▶ _PASSAGE PROVIDED_

++++++

Their typical approach, Biggs said, was to confront the customer as they left a gym, box them in between parked cars and demand the money. If they didn't pay up then, he said, "we'd take him somewhere where the money was."

Biggs acknowledged a "complicated" relationship with Benderoth, including consensual sex between the two even after a bizarre incident in the married ex-cop's bedroom that ended with Benderoth sexually assaulting him. He had gone there because Benderoth asked if he wanted to engage in a threesome with him and his wife. Once in the bedroom, though, the wife was not there and Benderoth came on to him. Biggs said he tried to step away but Benderoth began beating him, pinning him to the ground and forcing him into sex.

"I put myself in a situation," he told Assistant U.S. Attorney Maurene Comey. "I didn't see it coming."

Gerard Benderoth, strongman competitor and ex-Haverstraw cop, in an undated photo.
Gerard Benderoth, strongman competitor and ex-Haverstraw cop, in an undated photo.

Despite the violence of it, Biggs acknowledged having sexual contact with Benderoth on other occasions and said he never told anyone about it until his arrest because he was embarrassed.

He did scale down his collections with Benderoth though, he said, because it was more profitable to get a package of steroids from Tartaglione as compensation for the collections than the cash Benderoth was giving him.

++++++

▶ _Records from a dataset_
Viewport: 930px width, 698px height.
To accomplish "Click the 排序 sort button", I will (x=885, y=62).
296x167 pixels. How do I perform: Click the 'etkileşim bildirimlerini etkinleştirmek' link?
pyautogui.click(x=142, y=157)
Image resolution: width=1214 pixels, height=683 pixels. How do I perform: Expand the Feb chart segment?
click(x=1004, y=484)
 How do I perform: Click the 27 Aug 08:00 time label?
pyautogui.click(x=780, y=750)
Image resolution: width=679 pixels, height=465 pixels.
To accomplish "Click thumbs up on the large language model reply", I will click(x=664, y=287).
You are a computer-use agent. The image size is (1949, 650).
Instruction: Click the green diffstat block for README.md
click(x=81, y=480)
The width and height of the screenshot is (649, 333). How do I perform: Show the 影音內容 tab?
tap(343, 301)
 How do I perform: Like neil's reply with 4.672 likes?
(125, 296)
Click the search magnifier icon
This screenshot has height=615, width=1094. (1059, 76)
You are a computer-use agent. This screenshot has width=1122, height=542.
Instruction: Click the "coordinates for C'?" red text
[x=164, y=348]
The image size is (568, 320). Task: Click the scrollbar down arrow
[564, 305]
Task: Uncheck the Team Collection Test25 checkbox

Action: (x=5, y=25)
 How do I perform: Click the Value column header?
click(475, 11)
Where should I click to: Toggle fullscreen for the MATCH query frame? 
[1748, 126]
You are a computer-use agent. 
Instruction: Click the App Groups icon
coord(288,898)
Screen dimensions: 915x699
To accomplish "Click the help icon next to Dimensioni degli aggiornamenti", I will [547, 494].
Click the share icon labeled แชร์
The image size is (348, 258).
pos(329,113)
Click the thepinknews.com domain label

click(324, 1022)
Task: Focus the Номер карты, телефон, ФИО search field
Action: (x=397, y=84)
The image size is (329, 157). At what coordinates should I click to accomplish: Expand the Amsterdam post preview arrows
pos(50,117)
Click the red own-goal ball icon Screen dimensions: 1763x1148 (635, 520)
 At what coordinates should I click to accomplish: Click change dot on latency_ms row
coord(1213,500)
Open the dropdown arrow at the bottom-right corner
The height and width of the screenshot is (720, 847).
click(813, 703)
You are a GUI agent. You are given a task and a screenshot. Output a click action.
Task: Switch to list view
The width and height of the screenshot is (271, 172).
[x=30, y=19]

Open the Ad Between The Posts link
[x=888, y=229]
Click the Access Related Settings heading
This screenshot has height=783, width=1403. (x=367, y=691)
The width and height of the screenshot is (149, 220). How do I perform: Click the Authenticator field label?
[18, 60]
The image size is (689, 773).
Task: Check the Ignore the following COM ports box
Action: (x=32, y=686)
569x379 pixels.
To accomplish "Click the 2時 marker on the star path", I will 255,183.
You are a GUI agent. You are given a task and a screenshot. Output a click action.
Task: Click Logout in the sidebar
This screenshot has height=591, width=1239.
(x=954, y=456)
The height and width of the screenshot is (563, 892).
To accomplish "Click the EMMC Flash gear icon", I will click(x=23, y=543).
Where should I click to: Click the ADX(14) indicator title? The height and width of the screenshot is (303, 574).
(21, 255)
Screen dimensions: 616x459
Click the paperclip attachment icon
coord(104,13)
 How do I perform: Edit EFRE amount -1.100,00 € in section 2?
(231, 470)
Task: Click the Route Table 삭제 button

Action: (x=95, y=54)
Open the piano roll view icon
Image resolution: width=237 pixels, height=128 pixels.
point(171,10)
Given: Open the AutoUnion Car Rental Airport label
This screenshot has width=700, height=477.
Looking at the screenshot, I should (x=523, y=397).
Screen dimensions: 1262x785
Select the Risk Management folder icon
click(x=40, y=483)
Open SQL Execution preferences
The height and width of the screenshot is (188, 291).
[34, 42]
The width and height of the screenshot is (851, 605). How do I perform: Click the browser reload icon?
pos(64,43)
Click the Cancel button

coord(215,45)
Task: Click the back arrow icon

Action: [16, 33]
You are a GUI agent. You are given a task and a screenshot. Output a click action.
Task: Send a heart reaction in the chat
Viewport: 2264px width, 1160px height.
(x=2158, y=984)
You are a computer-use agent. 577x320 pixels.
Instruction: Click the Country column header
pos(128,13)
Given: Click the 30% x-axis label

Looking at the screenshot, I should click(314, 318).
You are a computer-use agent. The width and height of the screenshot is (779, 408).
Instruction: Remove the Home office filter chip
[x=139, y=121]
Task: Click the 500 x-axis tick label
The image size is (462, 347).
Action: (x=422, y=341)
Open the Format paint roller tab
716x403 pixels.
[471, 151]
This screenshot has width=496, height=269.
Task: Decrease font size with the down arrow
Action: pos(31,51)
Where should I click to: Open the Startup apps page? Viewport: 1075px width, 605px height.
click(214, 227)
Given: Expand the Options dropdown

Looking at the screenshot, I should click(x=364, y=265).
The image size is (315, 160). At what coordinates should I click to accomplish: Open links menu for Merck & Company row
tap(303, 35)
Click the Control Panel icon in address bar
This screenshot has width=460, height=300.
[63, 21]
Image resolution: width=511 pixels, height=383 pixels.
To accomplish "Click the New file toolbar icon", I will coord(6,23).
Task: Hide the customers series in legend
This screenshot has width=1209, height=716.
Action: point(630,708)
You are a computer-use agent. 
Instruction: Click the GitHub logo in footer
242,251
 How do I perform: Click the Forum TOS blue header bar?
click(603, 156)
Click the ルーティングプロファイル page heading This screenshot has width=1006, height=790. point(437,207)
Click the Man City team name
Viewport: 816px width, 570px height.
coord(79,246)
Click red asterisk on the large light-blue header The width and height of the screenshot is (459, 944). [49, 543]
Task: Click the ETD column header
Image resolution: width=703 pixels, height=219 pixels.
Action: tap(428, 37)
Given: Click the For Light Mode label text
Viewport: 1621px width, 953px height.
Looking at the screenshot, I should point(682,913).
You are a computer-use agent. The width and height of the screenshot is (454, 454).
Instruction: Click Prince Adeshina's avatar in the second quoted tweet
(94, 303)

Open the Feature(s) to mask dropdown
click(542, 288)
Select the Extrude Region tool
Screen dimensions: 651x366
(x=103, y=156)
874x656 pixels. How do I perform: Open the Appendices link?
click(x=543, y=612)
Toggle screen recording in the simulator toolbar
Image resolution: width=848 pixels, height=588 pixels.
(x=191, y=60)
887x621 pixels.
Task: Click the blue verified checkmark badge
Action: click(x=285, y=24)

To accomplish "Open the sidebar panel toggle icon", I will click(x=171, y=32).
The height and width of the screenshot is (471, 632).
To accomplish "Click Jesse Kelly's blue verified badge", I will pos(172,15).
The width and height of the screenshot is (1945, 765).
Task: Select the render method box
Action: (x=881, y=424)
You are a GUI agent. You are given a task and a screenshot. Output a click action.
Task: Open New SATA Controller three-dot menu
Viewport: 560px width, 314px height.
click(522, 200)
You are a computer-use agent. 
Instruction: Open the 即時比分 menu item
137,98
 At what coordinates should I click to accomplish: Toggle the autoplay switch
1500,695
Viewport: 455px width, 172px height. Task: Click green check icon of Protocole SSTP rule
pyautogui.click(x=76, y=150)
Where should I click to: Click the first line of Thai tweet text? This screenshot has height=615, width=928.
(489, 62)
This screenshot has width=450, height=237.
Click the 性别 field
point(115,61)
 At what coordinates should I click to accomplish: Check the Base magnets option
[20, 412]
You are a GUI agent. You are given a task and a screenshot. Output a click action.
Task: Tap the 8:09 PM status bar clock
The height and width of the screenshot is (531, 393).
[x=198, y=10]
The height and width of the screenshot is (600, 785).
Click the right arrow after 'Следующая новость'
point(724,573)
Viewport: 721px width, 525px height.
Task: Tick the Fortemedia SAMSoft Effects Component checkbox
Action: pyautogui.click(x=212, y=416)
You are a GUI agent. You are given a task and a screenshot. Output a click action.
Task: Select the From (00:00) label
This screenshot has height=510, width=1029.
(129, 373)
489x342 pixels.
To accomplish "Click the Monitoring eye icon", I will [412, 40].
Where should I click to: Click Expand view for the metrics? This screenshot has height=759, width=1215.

++++++

▶ _REQUIREMENTS_
a – In the account of Biggs's testimony, where did Biggs say they usually confronted a customer?
b – Mark each statement yes or no against the account of Biggs's testimony, quoting the words that decide it: (i) Biggs told others about his sexual contact with Benderoth soon after it happened. (ii) Biggs made a statement to Assistant U.S. Attorney Maurene Comey. (iii) Benderoth's wife was in the bedroom when Biggs went in.
c – Carry on the account of Biggs's testimony from its final sentence.

▶ _RESPONSE LIST_
a – As the customer left a gym, boxing them in between parked cars.

b –
(i) No: "he never told anyone about it until his arrest because he was embarrassed."
(ii) Yes: "he told Assistant U.S. Attorney Maurene Comey."
(iii) No: "Once in the bedroom, though, the wife was not there"

c –
Shift to cocaine

He said he learned in late 2015 that Tartaglione had taken up cocaine trafficking, investing in the purchase of cocaine in Texas and having it sold in Florida with the help of Luna; Luna's boss who lived in Florida, Jason Sullivan, who Biggs knew just as Jay, and Marcos Cruz, a farmhand of Tartaglione's.

But in early 2016, Tartaglione asked for his help getting more than $200,000 back from Luna, who claimed that the second time he went to Texas to buy cocaine the people he paid took off with the money and never gave him the drugs.

Martin Luna, one of four men killed April 11, 2016, in Orange County, in an undated photo.
Martin Luna, one of four men killed April 11, 2016, in Orange County, in an undated photo.

He said he met with Luna and Cruz but soon Luna broke off communication. Tartaglione then sent both Benderoth and Biggs to find Luna, but they couldn't.

What Biggs testified about the killings

On April 11, 2016, with the help of Sullivan, they lured Luna to the Likquid Lounge, a bar owned by Tartaglione's brother in a Chester strip mall. Biggs said they had Benderoth meet Luna at the door because the two men had never met.

Luna had been expected to come alone. But he brought along Miguel Luna, Santiago and Gutierrez.

Once they entered, Biggs said, Luna recognized him and bolted for the emergency exit. But it had been blocked and he bounced off the heavy door. Benderoth then ordered everyone to the floor at gunpoint. As Benderoth kneeled on Luna's back, Biggs started duct-taping the others' hands, he said. The three men were put in the office and Luna was seated on a chair in the bathroom, his hands bound behind his back.

When Tartaglione arrived, Biggs said, he went into the bathroom to confront Luna. Biggs said he stayed in the office watching the others but could hear the smacking sounds of Luna being beaten and Tartaglione demanding his money.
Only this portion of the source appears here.